Blak Art Digital
Identity and brand guide for Blak Art Digital by The Ones Digital.
Blak Art Digital
Identity Design and Brand Guide
The logomark and logotype are an important asset to a brand’s identity and should serve as a foundation for all visual communications. Brand guides are an important tool to ensure that the logo and other identity assets are applied consistently wherever they appear. Brand guides are also useful in detailing the look and feel of supporting visual content. The guide should demonstrate the flexibility within the identity and should be used to inspire and motivate creative expression in the identity system of a brand.
The Logomark is suited for media where the studio name is already established. Collateral, website & social - anywhere the studio name has already been enforced.
The Logotype is used when available design space is horizontal and/or when the name of the studio needs to be reinforced.
The Alt Logo acts as a way to both introduce the studio name and it’s logomark. It is best suited for placing where viewers are 1st exposed to brand and it’s visual identity.
The primary color palette should remain constant throughout all communications. Here a color hierarchy has been implemented, ranging from Stone ④ being the most important to Light Stone ② being the least used. Bauhaus Red ⑤ and Granite ③ are mainly used for conveying importance. Whilst Dark Stone ① and Granite ③ are predominately used for text. Stone and Light Stone are mainly used for background treatments. Where possible Pantone colors should be used.

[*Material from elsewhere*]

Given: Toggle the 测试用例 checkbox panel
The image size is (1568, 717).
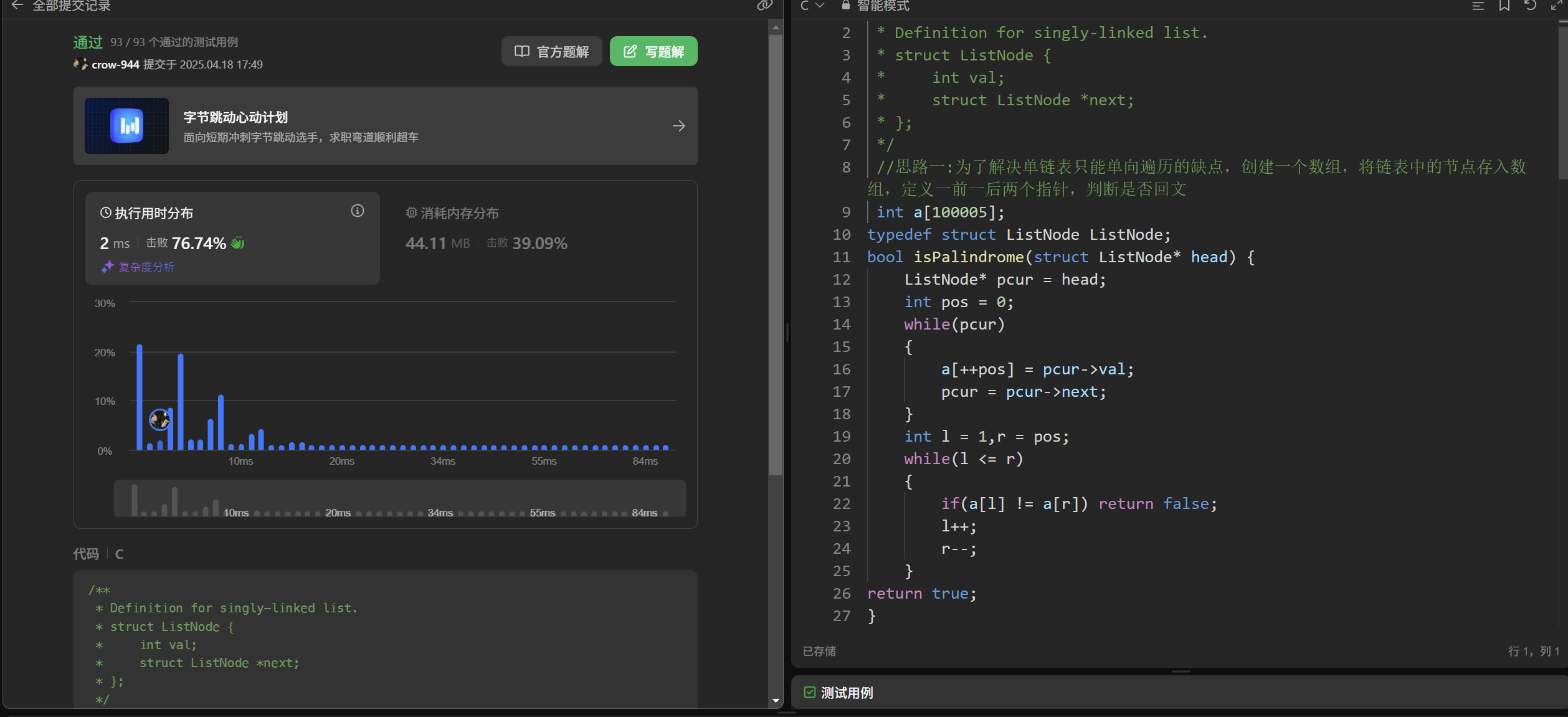Looking at the screenshot, I should 809,692.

Type and typography is laid out in a type guide outlining typeface, style, tracking and hierarchy. A type guide is a must have for a brand’s identity system and is especially important in designing for the web. With guidelines in place a brands copy is easily readable and associated with the brand across mediums, especially in responsive digital environments.
Inspiration for the Blak Art Digital identity closely correlates to the ideas outlined by the Bauhaus movement. It also relies heavily on the history of art and photography as a source of inspiration, using the work of fine artists as a springboard for art direction, layout and content.